[Entries on where items appear]

## begin

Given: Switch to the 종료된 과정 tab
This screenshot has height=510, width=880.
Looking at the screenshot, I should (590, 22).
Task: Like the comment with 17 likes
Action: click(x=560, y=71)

## end

• Work to complete
Convert the rows above into a numbered list, leaving out any blank lines.

• Solution to this exercise
1. Given: Switch to the 종료된 과정 tab
2. This screenshot has height=510, width=880.
3. Looking at the screenshot, I should (590, 22).
4. Task: Like the comment with 17 likes
5. Action: click(x=560, y=71)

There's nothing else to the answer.